Progress 01/01/09 to 12/31/09

Outputs
OUTPUTS: Construction on a small-scale thermophilic anaerobic digester continued during 2009. Instrumentation was installed for monitoring digester performance. Results of energy audits for dairies in Texas and California were presented to stakeholders during the Texas Animal Manure Management Issues Conference in September, 2009. PARTICIPANTS: One M.S. student received training from this project. TARGET AUDIENCES: Target audiences include engineers and scientists involved in production of biogas by anaerobic digestion and dairy producers concerned with adding value to animal waste through production of energy.

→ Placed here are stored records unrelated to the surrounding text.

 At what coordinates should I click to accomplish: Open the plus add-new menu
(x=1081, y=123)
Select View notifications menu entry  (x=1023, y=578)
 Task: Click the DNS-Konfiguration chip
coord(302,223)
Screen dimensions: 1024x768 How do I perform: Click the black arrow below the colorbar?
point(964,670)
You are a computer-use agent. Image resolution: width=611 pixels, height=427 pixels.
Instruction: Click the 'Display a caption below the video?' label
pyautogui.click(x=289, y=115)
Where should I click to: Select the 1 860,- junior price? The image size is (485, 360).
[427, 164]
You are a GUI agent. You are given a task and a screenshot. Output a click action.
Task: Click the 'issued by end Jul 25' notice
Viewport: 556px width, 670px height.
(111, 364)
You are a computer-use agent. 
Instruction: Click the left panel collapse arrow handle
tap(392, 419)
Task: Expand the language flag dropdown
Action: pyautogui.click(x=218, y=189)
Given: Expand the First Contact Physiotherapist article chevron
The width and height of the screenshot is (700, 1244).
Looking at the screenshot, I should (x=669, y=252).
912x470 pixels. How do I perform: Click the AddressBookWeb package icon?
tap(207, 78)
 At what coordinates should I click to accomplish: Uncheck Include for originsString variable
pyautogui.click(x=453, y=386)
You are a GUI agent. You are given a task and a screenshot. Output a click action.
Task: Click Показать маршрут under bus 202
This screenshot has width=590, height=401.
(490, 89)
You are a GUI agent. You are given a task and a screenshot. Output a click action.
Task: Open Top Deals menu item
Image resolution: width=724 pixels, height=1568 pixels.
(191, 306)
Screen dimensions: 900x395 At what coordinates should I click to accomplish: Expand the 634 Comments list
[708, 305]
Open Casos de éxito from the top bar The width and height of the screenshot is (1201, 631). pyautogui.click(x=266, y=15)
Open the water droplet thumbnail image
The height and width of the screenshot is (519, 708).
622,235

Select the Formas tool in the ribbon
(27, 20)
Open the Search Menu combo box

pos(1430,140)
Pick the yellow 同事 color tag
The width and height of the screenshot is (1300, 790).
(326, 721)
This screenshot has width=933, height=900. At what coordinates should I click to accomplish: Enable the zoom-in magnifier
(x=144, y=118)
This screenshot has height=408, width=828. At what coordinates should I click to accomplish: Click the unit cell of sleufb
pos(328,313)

PROJECT MODIFICATIONS: Nothing significant to report during this reporting period.

Impacts
Results of energy audits of 14 dairies in Texas and California indicated that milking and housing components dominated the electricity usage for hybrid (open-lot and free-stall combination) dairies, with the milking parlor being the primary consumer of energy for the open-lot facilities. Newer dairies were more efficient in electrical energy use than older facilities. A significant amount of energy could be saved by upgrading facilities with newer and more energy efficient equipment. In addition, the estimated daily potential energy availability from manure (25 kWh/d-hd) is much greater than the average daily on-farm energy requirement (3.2 kWh/d-hd) indicating the possibility of adopting on-site manure to energy conversion systems. Analysis showed that renewable energy conversion systems with more than 15% conversion efficiencies could be considered for this on-farm energy production alternative.

Publications

• Engler, C.R., S. Capareda, S. Mukhtar and B. Goodrich. 2009. Energy usage on dairies in the Southwestern United States. Proceedings of the Texas Animal Manure Management Issues Conference, Round Rock, TX, September 29-30.